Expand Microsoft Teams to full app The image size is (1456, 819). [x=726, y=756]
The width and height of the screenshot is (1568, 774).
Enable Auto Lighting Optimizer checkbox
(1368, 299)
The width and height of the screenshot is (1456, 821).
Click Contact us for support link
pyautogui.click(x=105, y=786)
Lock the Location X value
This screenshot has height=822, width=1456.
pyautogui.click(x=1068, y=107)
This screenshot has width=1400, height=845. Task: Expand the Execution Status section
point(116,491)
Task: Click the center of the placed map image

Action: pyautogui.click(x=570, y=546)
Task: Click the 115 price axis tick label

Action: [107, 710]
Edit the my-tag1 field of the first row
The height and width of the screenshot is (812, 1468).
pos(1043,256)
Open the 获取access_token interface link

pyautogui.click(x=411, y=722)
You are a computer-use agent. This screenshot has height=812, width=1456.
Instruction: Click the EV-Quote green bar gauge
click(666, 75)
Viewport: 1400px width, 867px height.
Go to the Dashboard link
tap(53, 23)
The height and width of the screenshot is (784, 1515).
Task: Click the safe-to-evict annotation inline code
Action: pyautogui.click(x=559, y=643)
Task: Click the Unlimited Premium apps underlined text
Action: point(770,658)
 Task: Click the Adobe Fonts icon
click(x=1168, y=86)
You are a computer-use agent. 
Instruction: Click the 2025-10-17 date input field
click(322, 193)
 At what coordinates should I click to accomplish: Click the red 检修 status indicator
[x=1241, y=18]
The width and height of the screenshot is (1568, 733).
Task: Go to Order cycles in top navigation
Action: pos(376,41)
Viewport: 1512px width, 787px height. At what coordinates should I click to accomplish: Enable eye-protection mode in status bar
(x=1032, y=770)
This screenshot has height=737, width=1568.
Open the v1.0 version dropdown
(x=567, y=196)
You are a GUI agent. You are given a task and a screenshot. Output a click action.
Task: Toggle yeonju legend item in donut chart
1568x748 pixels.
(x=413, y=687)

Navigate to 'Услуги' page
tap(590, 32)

▶ _Problem description_
The answer should be an exact copy of the lines from the one containing "Open the v1.0 version dropdown" through the last line of the entries, both included.

▶ _Expected answer_
Open the v1.0 version dropdown
(x=567, y=196)
You are a GUI agent. You are given a task and a screenshot. Output a click action.
Task: Toggle yeonju legend item in donut chart
1568x748 pixels.
(x=413, y=687)

Navigate to 'Услуги' page
tap(590, 32)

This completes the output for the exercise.